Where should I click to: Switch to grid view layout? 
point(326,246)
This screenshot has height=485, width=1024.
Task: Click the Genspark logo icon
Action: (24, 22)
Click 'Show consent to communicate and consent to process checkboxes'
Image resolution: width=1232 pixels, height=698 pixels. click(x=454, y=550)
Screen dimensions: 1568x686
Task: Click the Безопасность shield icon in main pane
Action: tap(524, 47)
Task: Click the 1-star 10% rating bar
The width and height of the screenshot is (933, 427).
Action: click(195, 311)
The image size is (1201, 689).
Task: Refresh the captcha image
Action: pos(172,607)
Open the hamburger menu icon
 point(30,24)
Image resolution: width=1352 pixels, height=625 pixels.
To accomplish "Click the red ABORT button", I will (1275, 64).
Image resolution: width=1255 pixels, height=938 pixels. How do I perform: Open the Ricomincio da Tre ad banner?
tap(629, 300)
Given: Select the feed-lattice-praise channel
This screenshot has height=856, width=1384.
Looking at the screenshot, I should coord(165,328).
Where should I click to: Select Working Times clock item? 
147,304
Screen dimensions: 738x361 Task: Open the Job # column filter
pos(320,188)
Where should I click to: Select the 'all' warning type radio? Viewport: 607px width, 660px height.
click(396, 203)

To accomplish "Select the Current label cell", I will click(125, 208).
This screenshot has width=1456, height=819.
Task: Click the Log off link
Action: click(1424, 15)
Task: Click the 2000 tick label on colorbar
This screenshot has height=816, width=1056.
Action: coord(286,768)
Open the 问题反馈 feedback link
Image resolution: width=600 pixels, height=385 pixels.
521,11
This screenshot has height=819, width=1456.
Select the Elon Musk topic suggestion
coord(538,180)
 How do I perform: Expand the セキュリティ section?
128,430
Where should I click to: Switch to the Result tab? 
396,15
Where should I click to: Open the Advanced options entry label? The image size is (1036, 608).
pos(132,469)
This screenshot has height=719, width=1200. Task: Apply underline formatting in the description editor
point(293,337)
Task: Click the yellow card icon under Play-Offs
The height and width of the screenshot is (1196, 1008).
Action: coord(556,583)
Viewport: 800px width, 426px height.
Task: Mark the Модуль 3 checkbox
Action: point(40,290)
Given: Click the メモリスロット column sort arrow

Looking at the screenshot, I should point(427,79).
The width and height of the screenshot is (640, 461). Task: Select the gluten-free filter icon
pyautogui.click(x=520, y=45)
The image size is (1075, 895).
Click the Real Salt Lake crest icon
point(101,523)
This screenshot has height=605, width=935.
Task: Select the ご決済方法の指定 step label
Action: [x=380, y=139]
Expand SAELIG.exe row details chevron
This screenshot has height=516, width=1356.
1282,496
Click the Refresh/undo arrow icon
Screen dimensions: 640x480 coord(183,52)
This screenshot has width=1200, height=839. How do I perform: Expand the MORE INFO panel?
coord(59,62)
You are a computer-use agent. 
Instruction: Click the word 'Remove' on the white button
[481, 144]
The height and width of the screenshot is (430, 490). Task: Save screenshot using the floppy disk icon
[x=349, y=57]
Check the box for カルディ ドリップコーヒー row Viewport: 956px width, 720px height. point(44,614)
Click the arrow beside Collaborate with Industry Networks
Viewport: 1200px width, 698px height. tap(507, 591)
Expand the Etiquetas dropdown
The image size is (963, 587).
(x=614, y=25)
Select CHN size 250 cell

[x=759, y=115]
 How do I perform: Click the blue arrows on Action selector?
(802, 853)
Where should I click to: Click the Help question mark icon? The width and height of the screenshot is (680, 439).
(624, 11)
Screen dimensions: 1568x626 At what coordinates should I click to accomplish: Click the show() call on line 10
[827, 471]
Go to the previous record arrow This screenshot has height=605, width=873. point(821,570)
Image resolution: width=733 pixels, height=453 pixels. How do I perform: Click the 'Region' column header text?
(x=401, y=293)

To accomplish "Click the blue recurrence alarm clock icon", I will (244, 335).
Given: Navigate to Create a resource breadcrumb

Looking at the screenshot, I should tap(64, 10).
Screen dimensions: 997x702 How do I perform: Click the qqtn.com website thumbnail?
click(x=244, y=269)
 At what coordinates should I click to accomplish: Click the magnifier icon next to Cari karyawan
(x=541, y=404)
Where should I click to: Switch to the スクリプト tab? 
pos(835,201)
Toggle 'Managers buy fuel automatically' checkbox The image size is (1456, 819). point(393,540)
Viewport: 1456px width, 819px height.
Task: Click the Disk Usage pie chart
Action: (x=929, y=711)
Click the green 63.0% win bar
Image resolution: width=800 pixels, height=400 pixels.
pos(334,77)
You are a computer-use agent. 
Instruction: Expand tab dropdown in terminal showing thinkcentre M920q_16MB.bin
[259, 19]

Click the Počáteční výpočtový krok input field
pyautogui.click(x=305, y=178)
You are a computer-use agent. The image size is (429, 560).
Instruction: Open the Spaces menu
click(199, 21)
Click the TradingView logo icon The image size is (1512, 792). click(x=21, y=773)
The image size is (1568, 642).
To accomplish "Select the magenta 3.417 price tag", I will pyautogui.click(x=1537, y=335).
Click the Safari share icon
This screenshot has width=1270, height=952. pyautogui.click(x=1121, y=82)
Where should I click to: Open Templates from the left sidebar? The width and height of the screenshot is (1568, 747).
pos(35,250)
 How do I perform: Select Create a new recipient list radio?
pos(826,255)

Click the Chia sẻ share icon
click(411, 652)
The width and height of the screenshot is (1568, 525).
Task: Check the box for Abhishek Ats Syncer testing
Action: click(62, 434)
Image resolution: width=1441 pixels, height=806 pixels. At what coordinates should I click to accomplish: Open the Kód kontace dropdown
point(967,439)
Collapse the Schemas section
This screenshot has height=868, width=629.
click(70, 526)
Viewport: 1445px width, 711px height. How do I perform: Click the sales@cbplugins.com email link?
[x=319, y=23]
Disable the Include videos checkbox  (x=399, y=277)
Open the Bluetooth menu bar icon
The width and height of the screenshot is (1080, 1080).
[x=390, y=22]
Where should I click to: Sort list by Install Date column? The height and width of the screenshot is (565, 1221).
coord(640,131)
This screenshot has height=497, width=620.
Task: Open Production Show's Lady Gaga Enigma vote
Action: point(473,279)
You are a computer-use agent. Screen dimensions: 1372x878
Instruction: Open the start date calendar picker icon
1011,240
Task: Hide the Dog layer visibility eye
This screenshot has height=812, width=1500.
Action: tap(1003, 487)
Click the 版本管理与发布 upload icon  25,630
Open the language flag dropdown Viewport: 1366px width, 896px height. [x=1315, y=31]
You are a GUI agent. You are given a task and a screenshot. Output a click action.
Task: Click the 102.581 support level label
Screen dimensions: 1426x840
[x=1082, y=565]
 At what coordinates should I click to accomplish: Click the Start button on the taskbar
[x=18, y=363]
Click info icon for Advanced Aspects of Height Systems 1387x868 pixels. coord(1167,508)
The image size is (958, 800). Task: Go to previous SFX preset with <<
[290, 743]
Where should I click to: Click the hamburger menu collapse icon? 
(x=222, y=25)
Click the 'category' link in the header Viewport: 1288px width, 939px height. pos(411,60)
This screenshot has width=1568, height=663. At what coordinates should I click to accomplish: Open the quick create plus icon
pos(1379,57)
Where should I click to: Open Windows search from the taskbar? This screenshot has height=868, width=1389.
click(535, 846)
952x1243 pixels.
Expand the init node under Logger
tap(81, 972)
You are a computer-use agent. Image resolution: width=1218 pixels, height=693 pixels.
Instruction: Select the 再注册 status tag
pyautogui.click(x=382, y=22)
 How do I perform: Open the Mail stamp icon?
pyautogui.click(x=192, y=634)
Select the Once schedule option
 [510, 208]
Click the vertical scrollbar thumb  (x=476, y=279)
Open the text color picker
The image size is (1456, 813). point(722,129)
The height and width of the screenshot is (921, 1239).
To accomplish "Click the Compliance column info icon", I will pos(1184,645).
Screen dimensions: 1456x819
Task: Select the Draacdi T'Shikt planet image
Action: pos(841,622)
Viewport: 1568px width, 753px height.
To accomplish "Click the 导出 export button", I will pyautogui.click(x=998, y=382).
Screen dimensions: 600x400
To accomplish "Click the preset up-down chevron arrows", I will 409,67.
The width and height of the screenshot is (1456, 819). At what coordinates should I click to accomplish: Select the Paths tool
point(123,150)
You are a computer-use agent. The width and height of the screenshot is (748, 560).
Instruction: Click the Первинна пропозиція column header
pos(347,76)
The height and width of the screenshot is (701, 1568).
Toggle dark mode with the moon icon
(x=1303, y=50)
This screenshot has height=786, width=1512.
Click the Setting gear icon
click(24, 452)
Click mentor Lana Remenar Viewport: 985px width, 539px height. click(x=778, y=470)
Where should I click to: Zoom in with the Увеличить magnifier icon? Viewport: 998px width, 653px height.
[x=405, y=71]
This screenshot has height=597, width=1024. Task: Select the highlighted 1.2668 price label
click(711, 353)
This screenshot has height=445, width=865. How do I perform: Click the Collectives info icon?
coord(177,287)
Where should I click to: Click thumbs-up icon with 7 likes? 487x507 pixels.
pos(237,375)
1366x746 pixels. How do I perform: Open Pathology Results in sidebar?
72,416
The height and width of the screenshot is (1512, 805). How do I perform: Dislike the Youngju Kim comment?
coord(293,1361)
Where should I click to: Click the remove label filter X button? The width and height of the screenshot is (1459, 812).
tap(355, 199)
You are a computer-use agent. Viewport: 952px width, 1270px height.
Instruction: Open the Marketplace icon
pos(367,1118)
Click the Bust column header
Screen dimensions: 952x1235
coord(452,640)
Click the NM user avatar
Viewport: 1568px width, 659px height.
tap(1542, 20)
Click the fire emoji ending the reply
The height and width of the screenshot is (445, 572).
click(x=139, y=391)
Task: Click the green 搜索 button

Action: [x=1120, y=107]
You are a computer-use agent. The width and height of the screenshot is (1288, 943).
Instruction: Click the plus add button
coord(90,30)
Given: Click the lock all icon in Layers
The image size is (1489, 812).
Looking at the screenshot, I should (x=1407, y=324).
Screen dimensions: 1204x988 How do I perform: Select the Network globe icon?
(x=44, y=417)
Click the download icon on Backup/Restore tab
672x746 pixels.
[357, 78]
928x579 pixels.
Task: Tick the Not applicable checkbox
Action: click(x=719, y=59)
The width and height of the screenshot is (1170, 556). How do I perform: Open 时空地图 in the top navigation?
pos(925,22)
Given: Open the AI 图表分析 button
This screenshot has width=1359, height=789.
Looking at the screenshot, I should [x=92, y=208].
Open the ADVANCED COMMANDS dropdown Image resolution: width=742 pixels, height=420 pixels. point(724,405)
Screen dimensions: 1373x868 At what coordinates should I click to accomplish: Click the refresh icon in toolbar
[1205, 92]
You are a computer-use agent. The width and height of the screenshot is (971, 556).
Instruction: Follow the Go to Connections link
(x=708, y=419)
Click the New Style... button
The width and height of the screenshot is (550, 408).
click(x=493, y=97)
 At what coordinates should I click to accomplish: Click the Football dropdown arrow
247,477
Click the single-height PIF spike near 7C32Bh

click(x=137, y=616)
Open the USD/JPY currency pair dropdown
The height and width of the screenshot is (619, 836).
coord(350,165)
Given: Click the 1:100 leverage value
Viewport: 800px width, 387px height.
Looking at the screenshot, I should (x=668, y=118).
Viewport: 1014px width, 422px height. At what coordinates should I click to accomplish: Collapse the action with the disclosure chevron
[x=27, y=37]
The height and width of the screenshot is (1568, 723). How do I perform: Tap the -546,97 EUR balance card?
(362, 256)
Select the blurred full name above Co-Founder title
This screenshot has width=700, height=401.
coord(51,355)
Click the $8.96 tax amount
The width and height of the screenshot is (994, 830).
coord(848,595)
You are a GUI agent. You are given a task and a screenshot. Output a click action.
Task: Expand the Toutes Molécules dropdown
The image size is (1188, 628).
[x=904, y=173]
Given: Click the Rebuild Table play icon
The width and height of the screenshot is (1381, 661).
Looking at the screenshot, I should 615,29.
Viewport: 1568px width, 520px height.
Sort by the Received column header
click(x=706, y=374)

====

Convert everything above from the line containing "Toggle 'Managers buy" down to the line containing "[x=390, y=22]", both included, into a JSON array of strings with one string per line, leaving out blank lines.

[
  "Toggle 'Managers buy fuel automatically' checkbox The image size is (1456, 819). point(393,540)",
  "Viewport: 1456px width, 819px height.",
  "Task: Click the Disk Usage pie chart",
  "Action: (x=929, y=711)",
  "Click the green 63.0% win bar",
  "Image resolution: width=800 pixels, height=400 pixels.",
  "pos(334,77)",
  "You are a computer-use agent. ",
  "Instruction: Expand tab dropdown in terminal showing thinkcentre M920q_16MB.bin",
  "[259, 19]",
  "Click the Počáteční výpočtový krok input field",
  "pyautogui.click(x=305, y=178)",
  "You are a computer-use agent. The image size is (429, 560).",
  "Instruction: Open the Spaces menu",
  "click(199, 21)",
  "Click the TradingView logo icon The image size is (1512, 792). click(x=21, y=773)",
  "The image size is (1568, 642).",
  "To accomplish \"Select the magenta 3.417 price tag\", I will pyautogui.click(x=1537, y=335).",
  "Click the Safari share icon",
  "This screenshot has width=1270, height=952. pyautogui.click(x=1121, y=82)",
  "Where should I click to: Open Templates from the left sidebar? The width and height of the screenshot is (1568, 747).",
  "pos(35,250)",
  " How do I perform: Select Create a new recipient list radio?",
  "pos(826,255)",
  "Click the Chia sẻ share icon",
  "click(411, 652)",
  "The width and height of the screenshot is (1568, 525).",
  "Task: Check the box for Abhishek Ats Syncer testing",
  "Action: click(62, 434)",
  "Image resolution: width=1441 pixels, height=806 pixels. At what coordinates should I click to accomplish: Open the Kód kontace dropdown",
  "point(967,439)",
  "Collapse the Schemas section",
  "This screenshot has height=868, width=629.",
  "click(70, 526)",
  "Viewport: 1445px width, 711px height. How do I perform: Click the sales@cbplugins.com email link?",
  "[x=319, y=23]",
  "Disable the Include videos checkbox  (x=399, y=277)",
  "Open the Bluetooth menu bar icon",
  "The width and height of the screenshot is (1080, 1080).",
  "[x=390, y=22]"
]